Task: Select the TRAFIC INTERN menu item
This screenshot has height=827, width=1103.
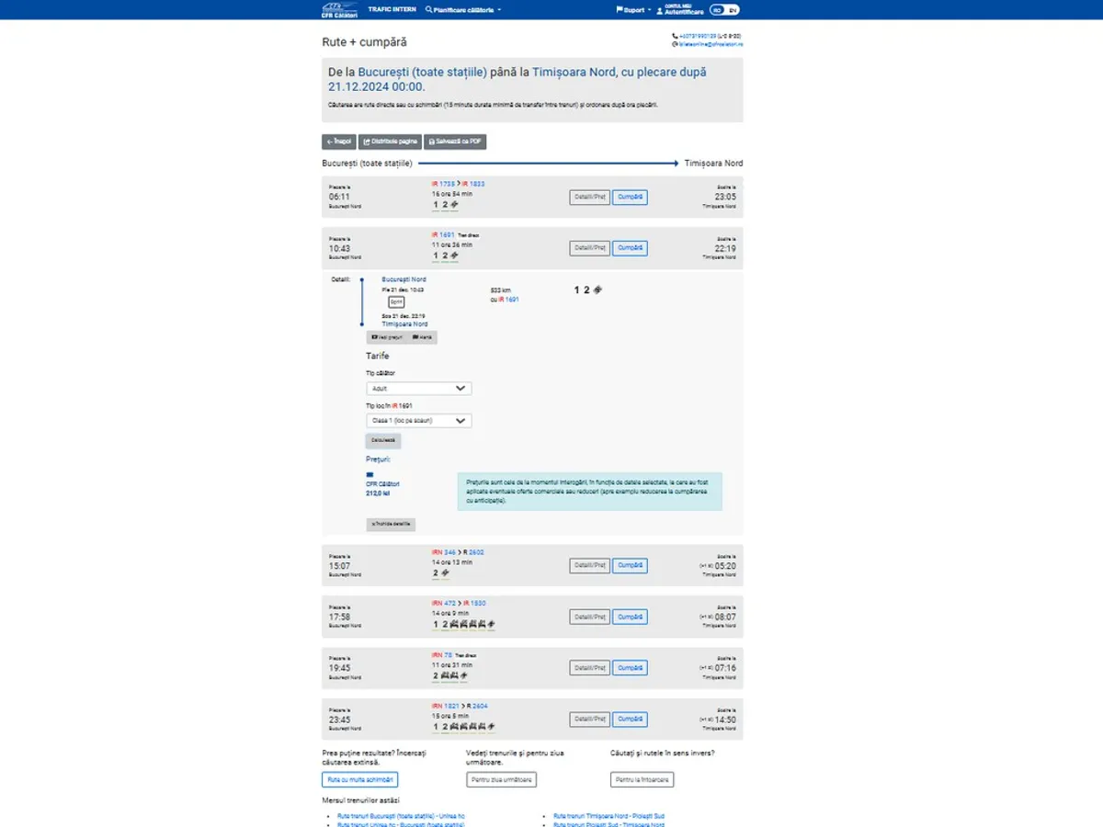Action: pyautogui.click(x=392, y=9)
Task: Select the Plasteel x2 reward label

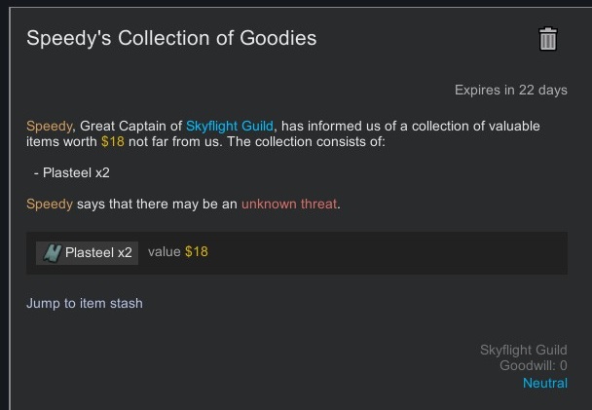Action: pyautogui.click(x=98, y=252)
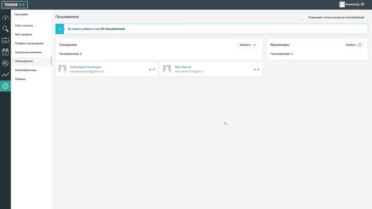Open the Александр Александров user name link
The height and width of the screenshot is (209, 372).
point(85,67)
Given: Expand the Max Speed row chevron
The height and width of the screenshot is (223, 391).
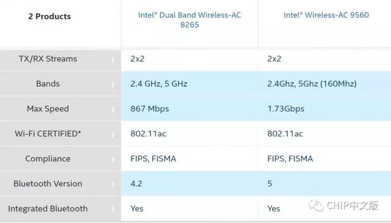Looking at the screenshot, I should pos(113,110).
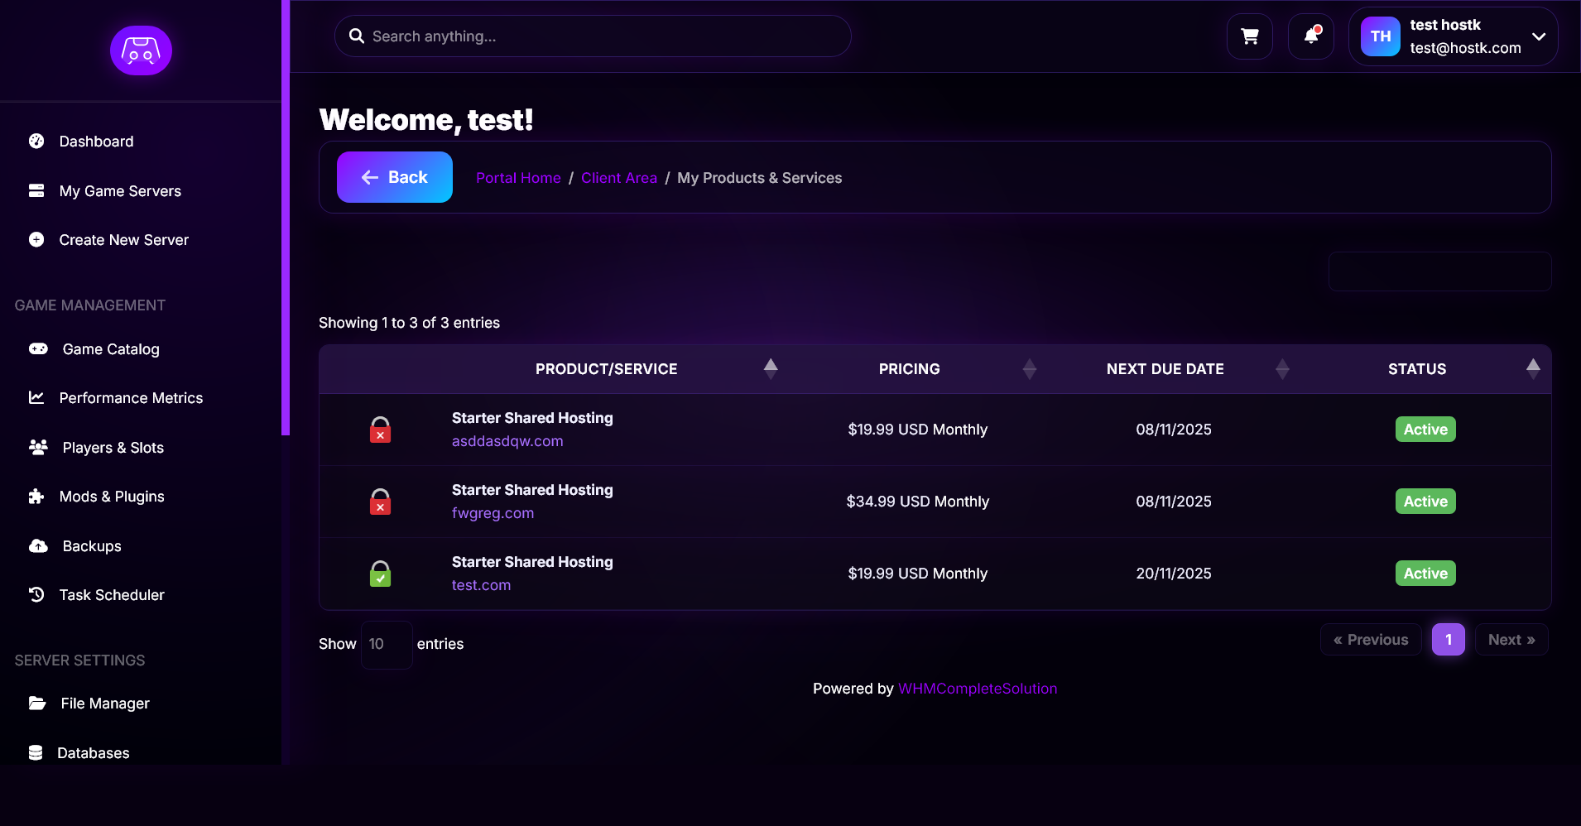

________________________

*Work order*
The answer must be an exact copy of the records, with no images in it.

*Result of the task*
Task: Select the TRAFIC INTERN menu item
This screenshot has height=827, width=1103.
Action: pyautogui.click(x=392, y=9)
Task: Select the Plasteel x2 reward label

Action: pyautogui.click(x=98, y=252)
Open the Александр Александров user name link
The height and width of the screenshot is (209, 372).
point(85,67)
Given: Expand the Max Speed row chevron
The height and width of the screenshot is (223, 391).
Looking at the screenshot, I should pos(113,110).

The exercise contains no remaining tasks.